■ **Übungsmaterial**
────

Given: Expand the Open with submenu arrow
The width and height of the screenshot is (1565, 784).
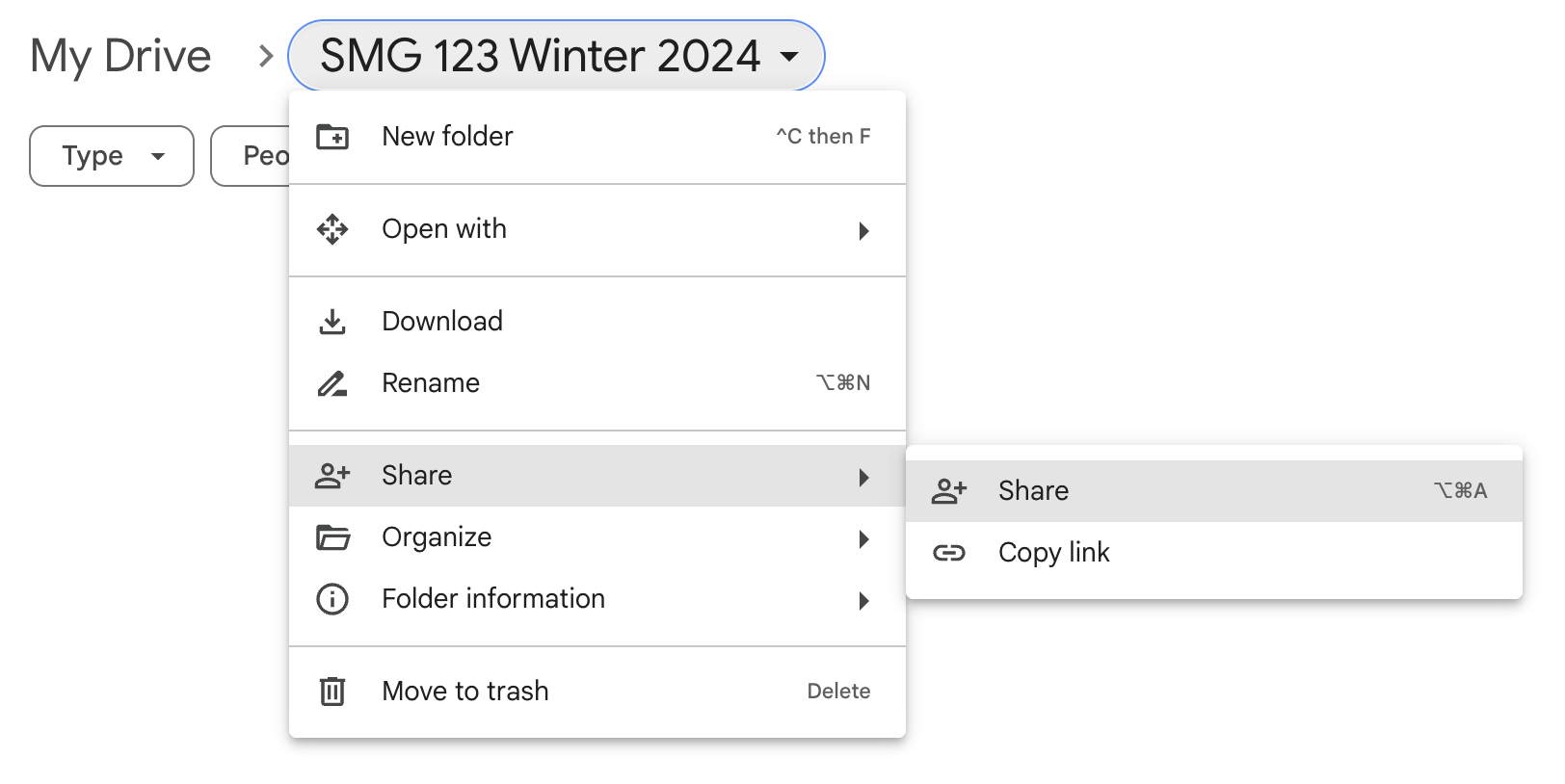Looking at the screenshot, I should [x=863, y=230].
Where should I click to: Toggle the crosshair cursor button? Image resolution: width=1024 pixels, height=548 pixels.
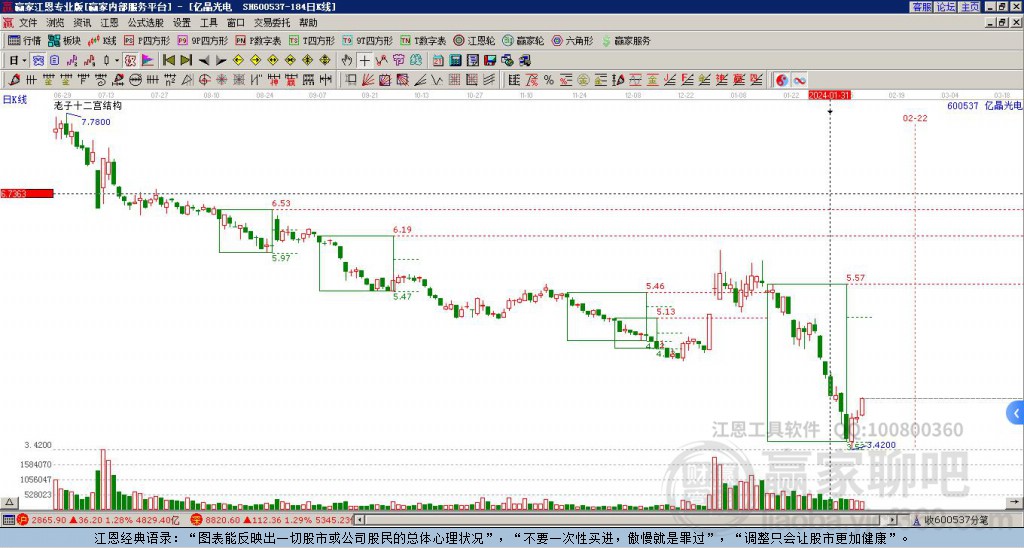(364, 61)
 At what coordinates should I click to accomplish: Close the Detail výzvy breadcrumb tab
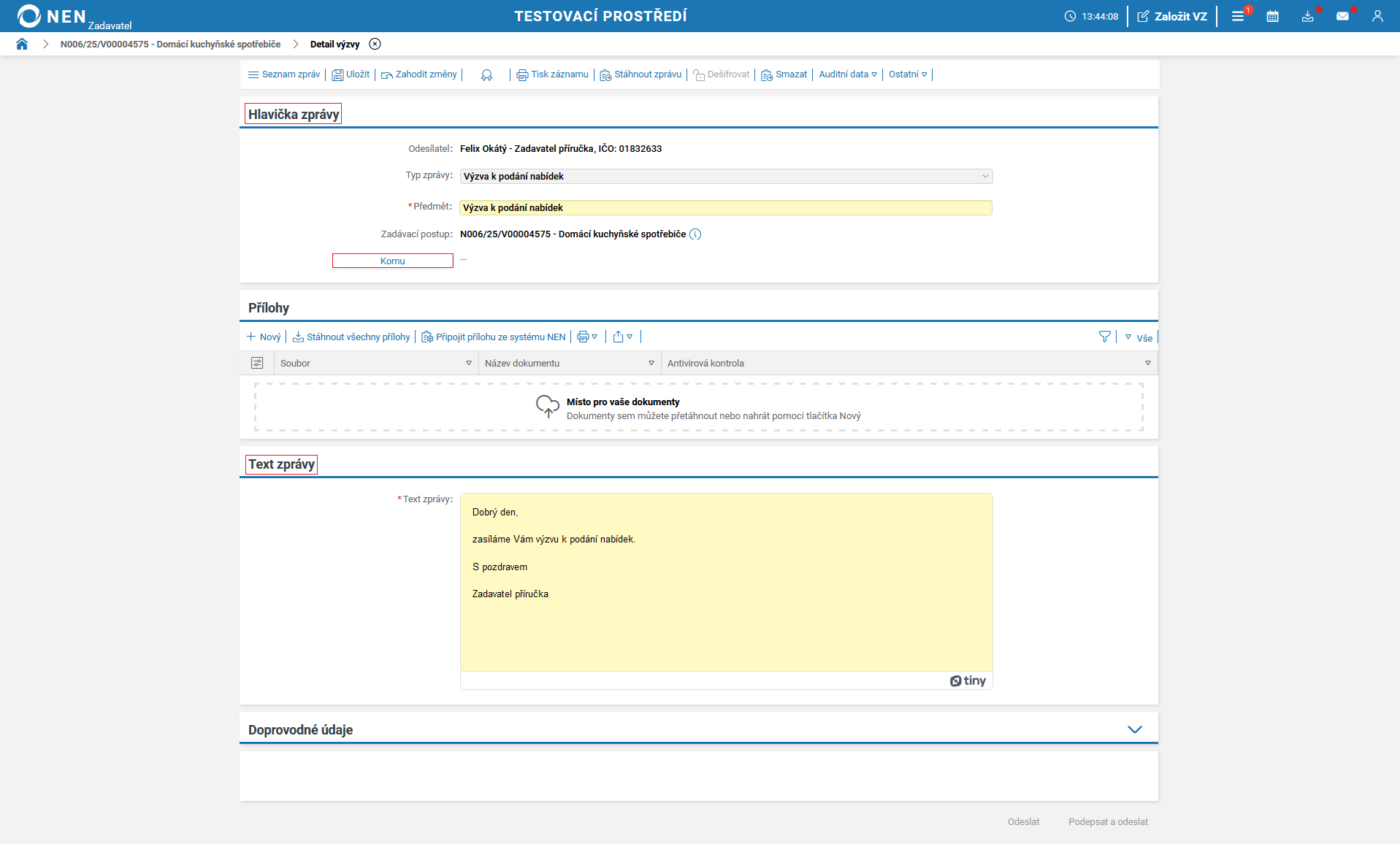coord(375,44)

────

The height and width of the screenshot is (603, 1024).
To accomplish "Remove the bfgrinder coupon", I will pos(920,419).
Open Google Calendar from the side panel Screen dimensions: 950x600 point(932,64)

────

■ **Aufgabenstellung**
Ersetze im Abschnitt, der mit der Zeile mit „At what coordinates“ beginnt und mit der Zeile mit „coord(375,44)“ endet, „breadcrumb“ durch „navigation“ und gib nur diesen Abschnitt sonst unverändert wieder. Lass die Bilder dabei weg.

■ **Erwartete Antwort**
 At what coordinates should I click to accomplish: Close the Detail výzvy navigation tab
coord(375,44)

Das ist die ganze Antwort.